[SUPPLIED TEXT]
▼▼▼
Intellectual - this has to do with keeping our big brains occupied. What are we thinking about? What is structuring our consciousness? Are we focused only on things that are offered to us by media and tradition or are we able to create our way into unique thoughts and new learning?

Spiritual - this is the big one. What, finally, gives our life meaning? It could be traditional religion and its hopes and consolation. It could be a life of our own invention that we're creating in response to what we see as possible, exciting, or important. It is what gives us a sense of purpose, connects us to something bigger than our own life.
▲▲▲
[SUPPLIED INFORMATION]
▼▼▼
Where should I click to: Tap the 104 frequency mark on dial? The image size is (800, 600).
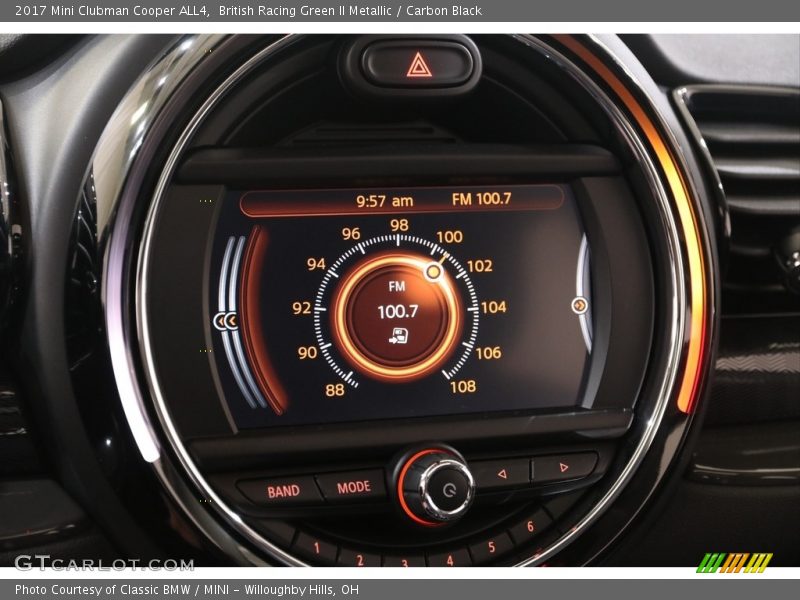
▲▲▲
[WORK TO DO]
1. Using the passage on intellectual and spiritual life, explain in one to three sentences why the spiritual dimension matters.
2. From the passage on intellectual and spiritual life, write out the words starting with "Intellectual - this" and going on through "our own life.".

[ANSWER SET]
1. The spiritual dimension concerns what finally gives life meaning, whether that comes from traditional religion or from a life we invent in response to what seems possible, exciting, or important. It gives us a sense of purpose and connects us to something bigger than our own life.

2.
Intellectual - this has to do with keeping our big brains occupied. What are we thinking about? What is structuring our consciousness? Are we focused only on things that are offered to us by media and tradition or are we able to create our way into unique thoughts and new learning?

Spiritual - this is the big one. What, finally, gives our life meaning? It could be traditional religion and its hopes and consolation. It could be a life of our own invention that we're creating in response to what we see as possible, exciting, or important. It is what gives us a sense of purpose, connects us to something bigger than our own life.